1 is an equilibrium index of this array, because:

A[0] = −1 = A[2] + A[3] + A[4] + A[5] + A[6] + A[7]

3 is an equilibrium index of this array, because:

A[0] + A[1] + A[2] = −2 = A[4] + A[5] + A[6] + A[7]

7 is also an equilibrium index, because:

A[0] + A[1] + A[2] + A[3] + A[4] + A[5] + A[6] = 0

My solution for review:

def isEquilibrium(alist, ind):
    listLen = len(alist)
    left = getSum(0, ind, alist)
    right = getSum(ind+1, listLen, alist)
    # print left, right
    if left == right:
        return True

def getSum(start, end, lis):
    tot = 0
    for i in xrange(start, end):
        tot = tot + lis[i]
    return tot

def solution(alist):
    for i in xrange(0, len(alist)):
        result = isEquilibrium(alist, i)
        if(result):
            print i

solution([-1,3,-4,5,1,-6,2,1])

Answer 1

You can utilize built-in features of Python to refactor the code.

1. Use the sum() function

   Python already provides a sum() function to add all elements of a list that you can use.

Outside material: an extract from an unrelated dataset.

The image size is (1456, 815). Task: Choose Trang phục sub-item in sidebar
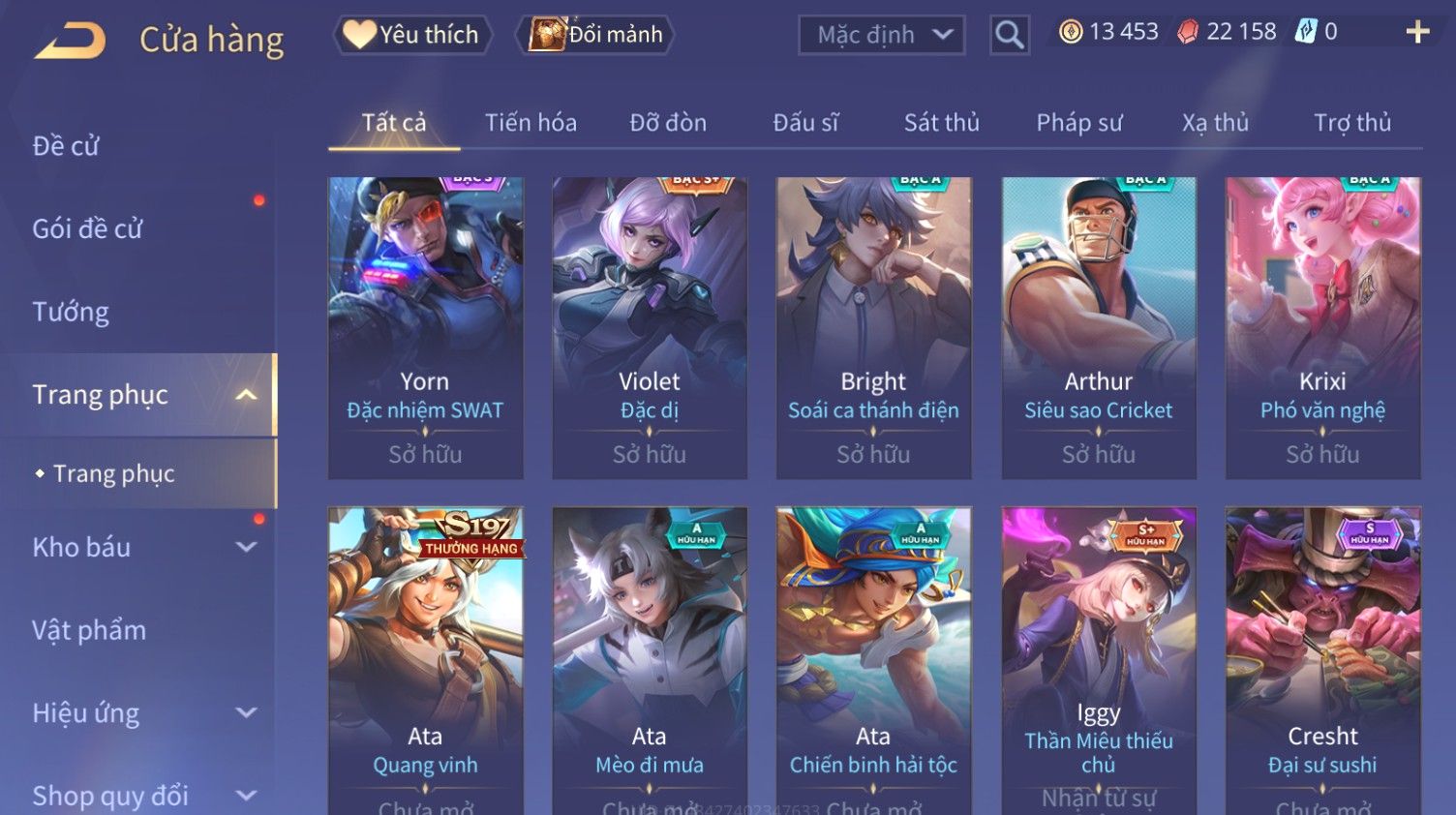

   example_list = [1, 2, 3, 4, 5]
   result = sum(example_list)
   

2. Slicing

   Python allows selecting a range of values of a list. The syntax is:

   list[start:end:step]
   

   All these are optional. By default, start is 0, end is the length of the list, and step is 1.

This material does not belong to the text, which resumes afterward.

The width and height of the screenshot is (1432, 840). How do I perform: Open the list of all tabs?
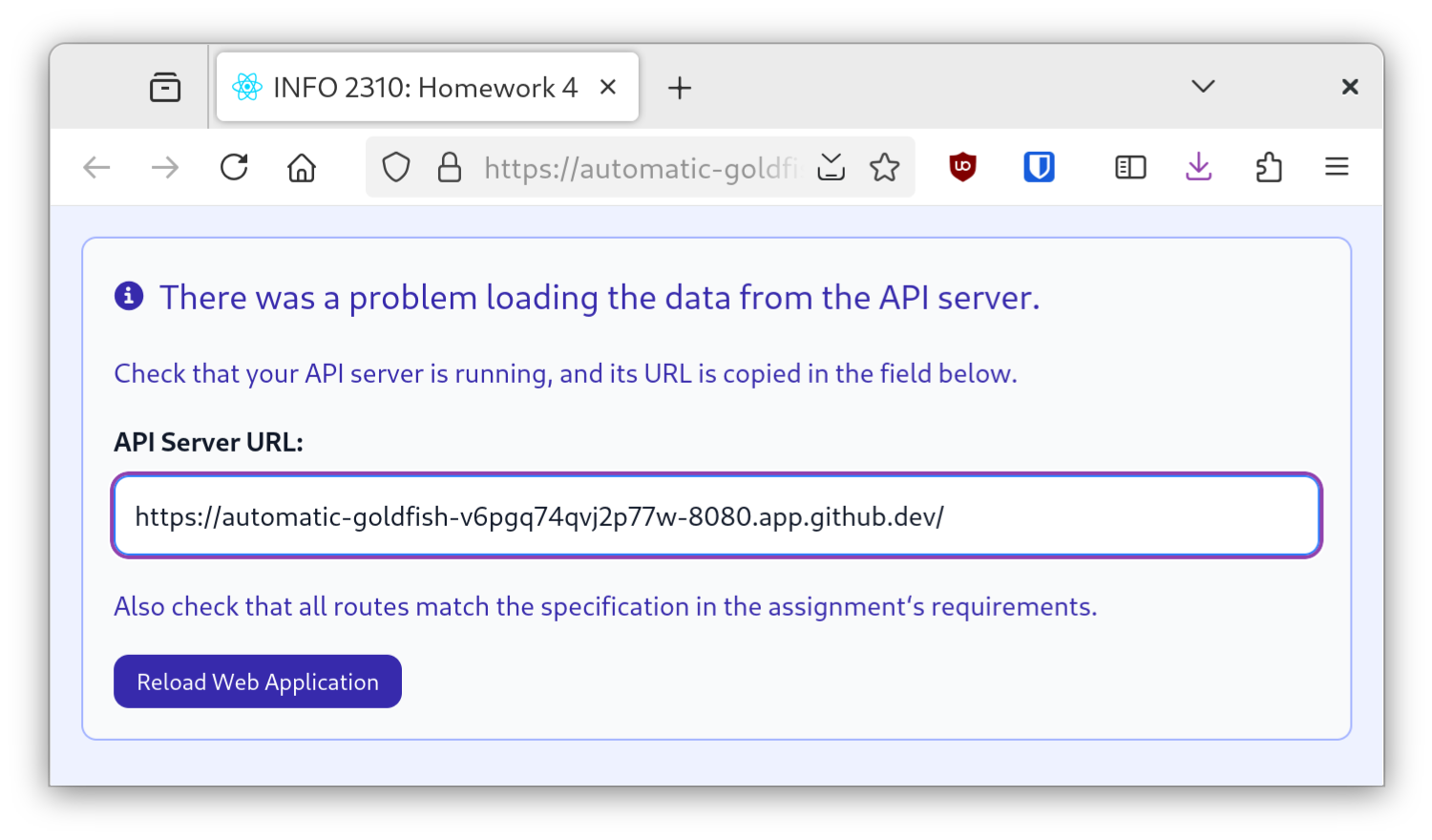(x=1201, y=86)
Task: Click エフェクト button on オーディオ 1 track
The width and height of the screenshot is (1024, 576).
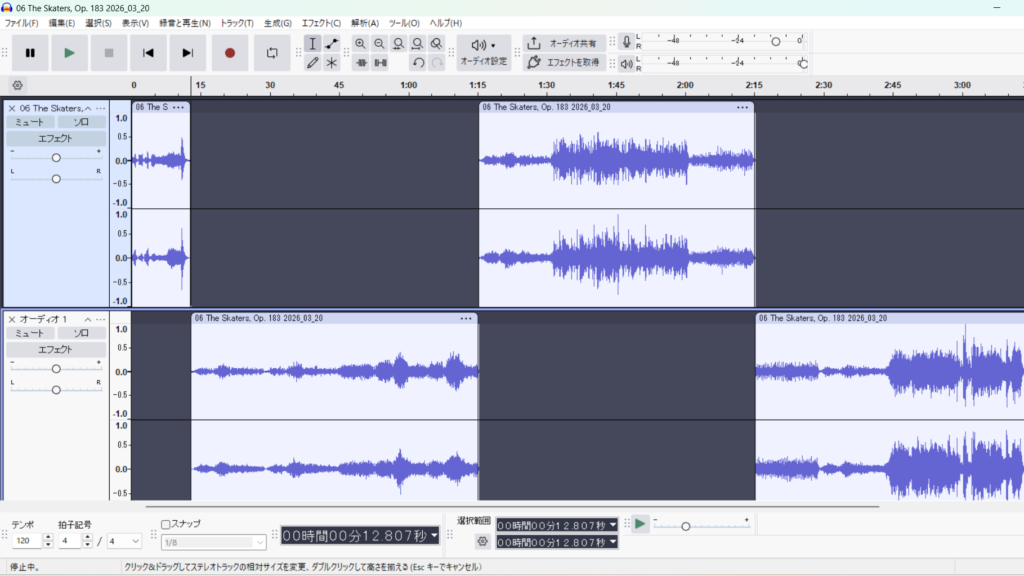Action: (56, 349)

   Using this, you can select elements before the index by list[:index] and select elements after the index using list[index+1:].

3. Idiomaticity

   Here, a and b are compared for equality. If a is equal to b, the expression a == b will be True, so True is returned.

   if a == b:  
       return True
   
   # Refactored
   return a == b
   

4. Naming conventions

   snake_case is preferred over camelCase for naming in Python community. Use is_equilibrium instead of isEquilibrium.

Answer 2

Some things to note here:

1. The name solution is not a good name. Solution of what?. It needs to be more specific and meaningful like equilibrium or equilibrium_points or find_equilibrium_points.
2. You don't need to do if(result) as if result is equivalent.
3. Python has a build-in sum method that takes care of array sums. So the function getSum is redundant.
4. Try to use snake case for function names such as is_equilibrium.

5. The logic of the isEquilibrium function can be simplified like this:

   def is_equilibrium(alist, ind):
        return sum(alist[:ind]) == sum(alist[ind+1:])
   

6. Lastly while the answer you specified is correct is not efficient. It has \$O(n^2)\$ time complexity. You can achieve \$O(n)\$ time complexity by iterating only twice on the list one for finding the sum and one for printing the equilibrium points. I'm not going to provide you an answer to that as a simple search will show you the algorithm. That's not the point of the review either.